Posted: July 18, 2016

We’ve published a series of career advice articles for administrative employees on how to stay professional in the workplace. If you work in an office, you might find any one of these applicable to your day-to-day as well.

One of the International Association of Administrative Professionals’ core values is integrity: “Demonstrated by honesty, accountability and ethical behavior consistent with an abiding respect for the dignity and value of individuals.” Sounds simple enough, but administrative professionals can easily find themselves stuck between following directions with a can-do attitude and strictly adhering to the company’s (and their personal) code of ethics. You want to keep your organization running smoothly and exceed expectations of those you support, but what if you are asked to turn a blind eye to an unethical behavior or forced to break a rule in order to meet a supervisor’s request?

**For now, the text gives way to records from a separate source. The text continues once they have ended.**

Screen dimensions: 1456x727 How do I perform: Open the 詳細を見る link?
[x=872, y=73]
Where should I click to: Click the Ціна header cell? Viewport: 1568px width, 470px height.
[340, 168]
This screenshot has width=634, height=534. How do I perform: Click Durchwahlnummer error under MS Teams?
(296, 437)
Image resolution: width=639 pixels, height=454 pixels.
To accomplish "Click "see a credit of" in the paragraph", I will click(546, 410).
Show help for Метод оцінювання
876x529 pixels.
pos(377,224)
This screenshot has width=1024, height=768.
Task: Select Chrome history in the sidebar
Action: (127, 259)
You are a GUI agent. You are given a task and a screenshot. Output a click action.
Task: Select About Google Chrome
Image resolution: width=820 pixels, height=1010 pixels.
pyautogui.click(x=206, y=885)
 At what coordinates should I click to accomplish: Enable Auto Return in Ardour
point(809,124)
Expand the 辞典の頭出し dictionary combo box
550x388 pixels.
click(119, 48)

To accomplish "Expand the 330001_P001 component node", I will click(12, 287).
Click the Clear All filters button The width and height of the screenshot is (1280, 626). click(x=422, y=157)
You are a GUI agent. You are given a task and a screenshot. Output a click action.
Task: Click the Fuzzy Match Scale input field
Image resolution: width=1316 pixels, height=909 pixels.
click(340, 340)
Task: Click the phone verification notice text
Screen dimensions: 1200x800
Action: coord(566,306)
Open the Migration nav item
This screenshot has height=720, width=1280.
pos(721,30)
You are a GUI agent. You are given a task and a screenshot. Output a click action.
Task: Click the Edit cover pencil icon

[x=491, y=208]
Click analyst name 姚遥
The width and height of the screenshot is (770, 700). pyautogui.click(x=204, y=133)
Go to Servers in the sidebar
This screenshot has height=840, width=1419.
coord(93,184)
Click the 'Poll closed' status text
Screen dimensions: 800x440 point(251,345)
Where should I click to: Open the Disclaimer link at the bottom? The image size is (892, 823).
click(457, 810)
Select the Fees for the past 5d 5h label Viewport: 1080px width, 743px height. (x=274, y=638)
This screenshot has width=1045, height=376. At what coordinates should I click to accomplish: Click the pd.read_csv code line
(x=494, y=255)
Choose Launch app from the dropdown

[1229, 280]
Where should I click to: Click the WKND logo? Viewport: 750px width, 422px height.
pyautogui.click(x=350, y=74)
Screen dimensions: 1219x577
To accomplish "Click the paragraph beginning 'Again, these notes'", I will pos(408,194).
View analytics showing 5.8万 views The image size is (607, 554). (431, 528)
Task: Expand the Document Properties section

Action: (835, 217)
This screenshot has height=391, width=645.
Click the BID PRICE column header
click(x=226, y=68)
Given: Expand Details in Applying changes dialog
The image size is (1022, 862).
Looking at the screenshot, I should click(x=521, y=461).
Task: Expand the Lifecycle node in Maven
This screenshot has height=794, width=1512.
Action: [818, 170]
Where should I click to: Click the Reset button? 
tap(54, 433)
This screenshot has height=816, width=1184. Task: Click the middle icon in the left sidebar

Administrative professionals are often expected to support multiple employees simultaneously, and consequently, their loyalties are stretched and challenged. In fact, according to the American Management Association’s “A Global Study of Business Ethics, 2005–2015,” the top two drivers for unethical behavior in the workplace are “pressure to meet unrealistic business objectives/deadlines” and “desire to further one’s career.”

If a situation gives you pause, listen to your gut. Trust your instincts if something doesn’t seem right to you. Researching internal policies and external regulations can help you determine how to handle a situation, but some cases aren’t so black and white. 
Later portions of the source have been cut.